Supplied material
────────────────────────────────────────

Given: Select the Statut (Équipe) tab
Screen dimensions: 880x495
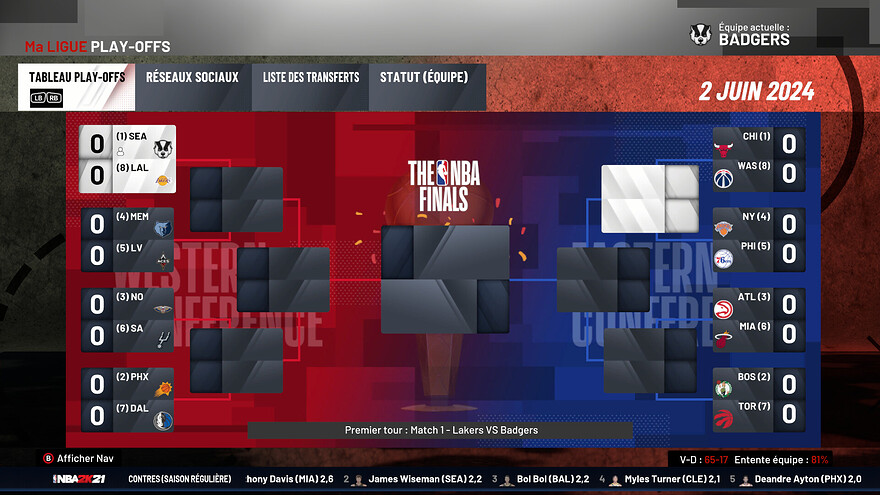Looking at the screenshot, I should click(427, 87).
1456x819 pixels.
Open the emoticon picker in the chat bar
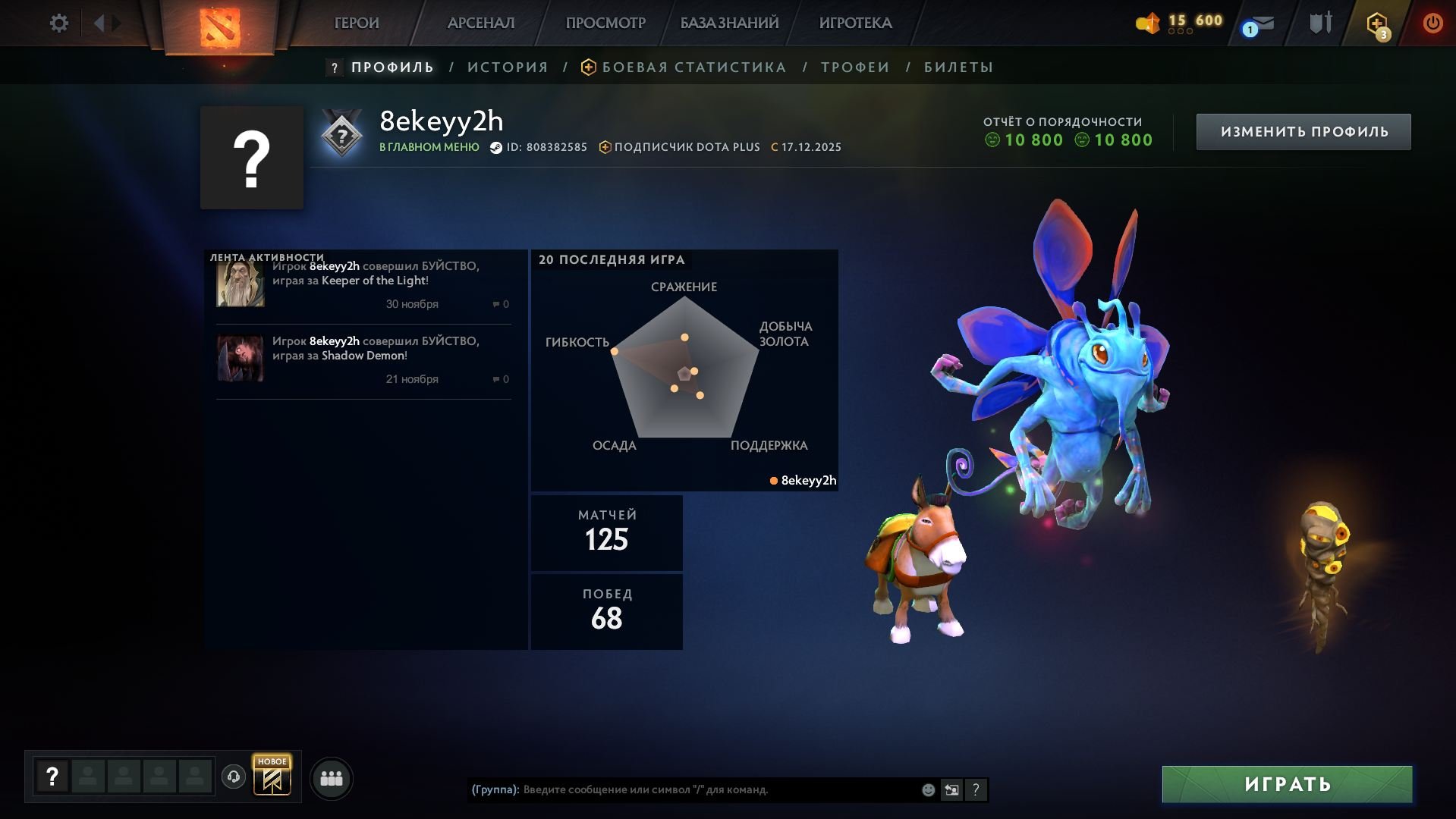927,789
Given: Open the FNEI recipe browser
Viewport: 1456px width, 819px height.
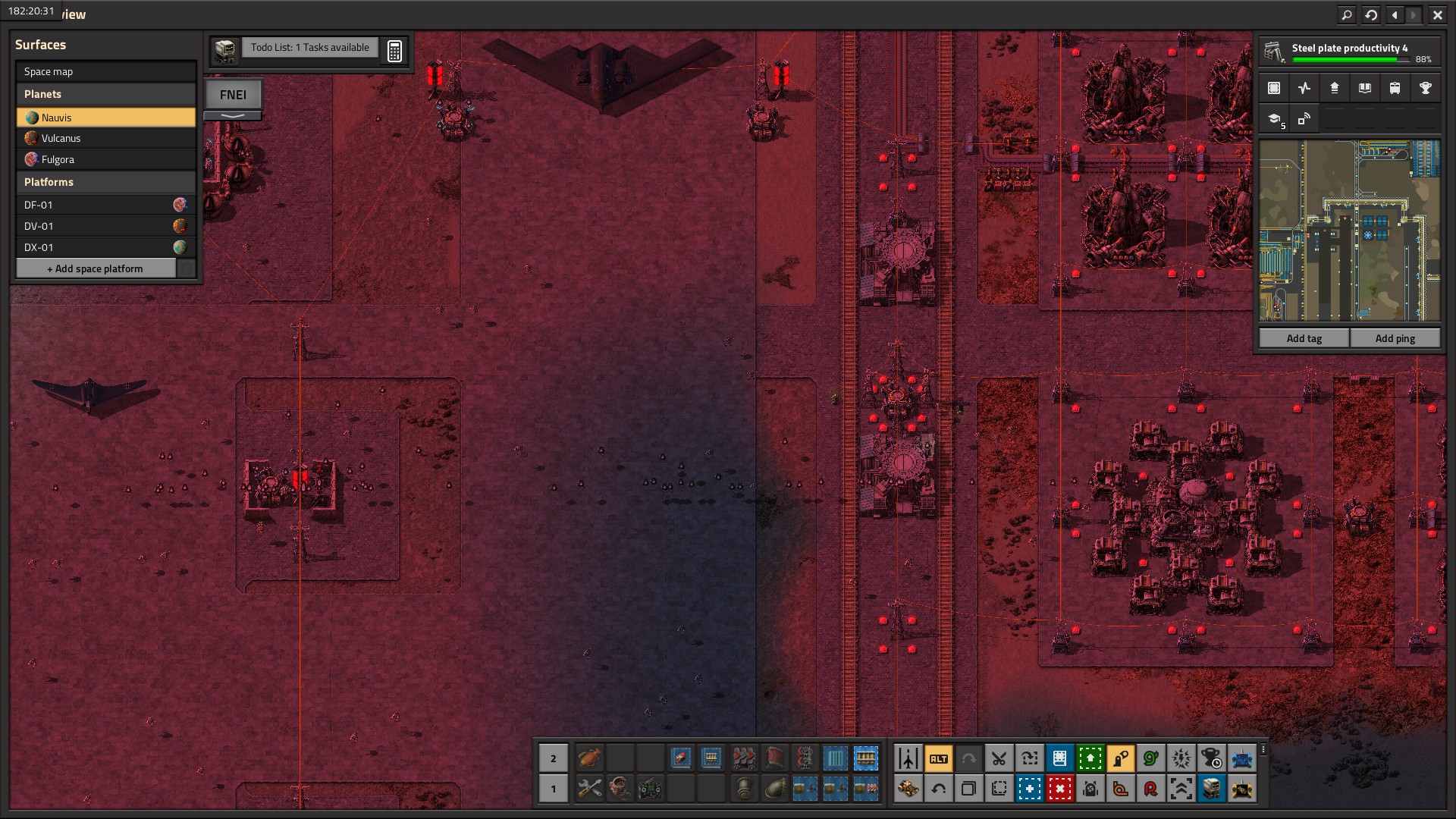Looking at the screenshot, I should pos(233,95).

────────────────────────────────────────

Task prompt
Copy out the listing above line for line, leaving out the pictures.

Answer below
Given: Select the Statut (Équipe) tab
Screen dimensions: 880x495
Looking at the screenshot, I should click(427, 87).
1456x819 pixels.
Open the emoticon picker in the chat bar
927,789
Given: Open the FNEI recipe browser
Viewport: 1456px width, 819px height.
Looking at the screenshot, I should pos(233,95).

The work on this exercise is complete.